___ Data for this exercise

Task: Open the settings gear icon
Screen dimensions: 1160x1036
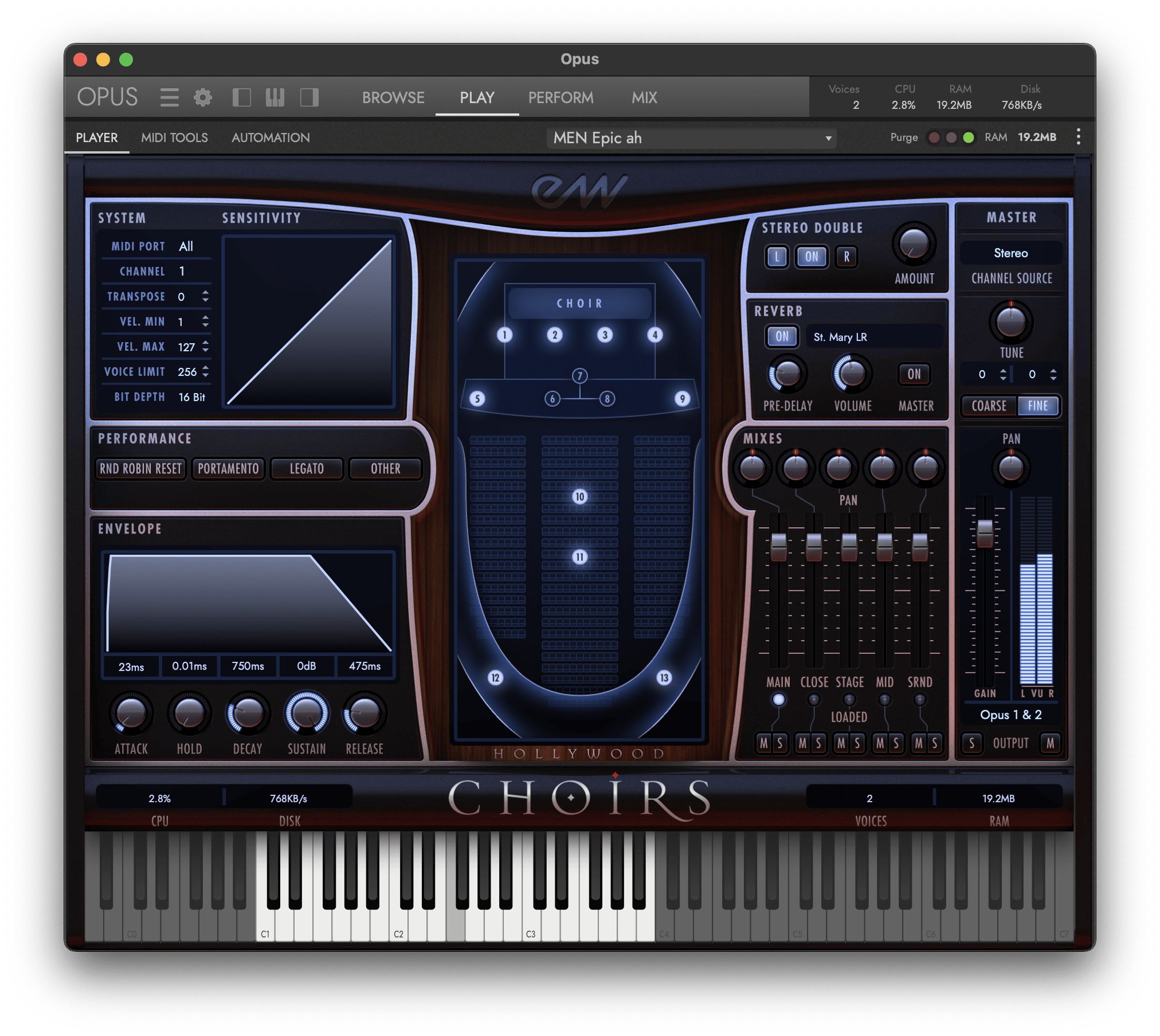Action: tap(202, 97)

______
___ Data for this exercise

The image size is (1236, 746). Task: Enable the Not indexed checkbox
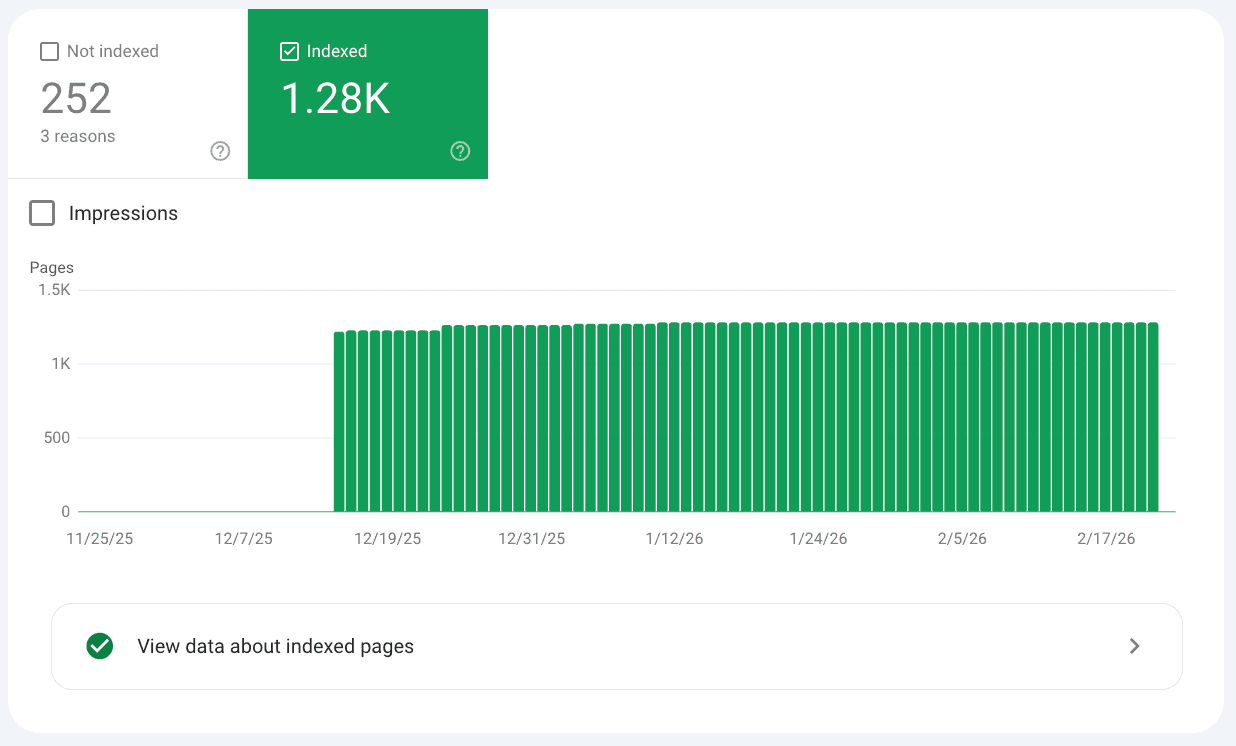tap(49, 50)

______

__Task to complete__:
Quote the lines starting at the line that contains "Task: Open the settings gear icon" and ending at the line that contains "Action: tap(202, 97)", leaving the pictures out of your answer.

__Problem solution__:
Task: Open the settings gear icon
Screen dimensions: 1160x1036
Action: tap(202, 97)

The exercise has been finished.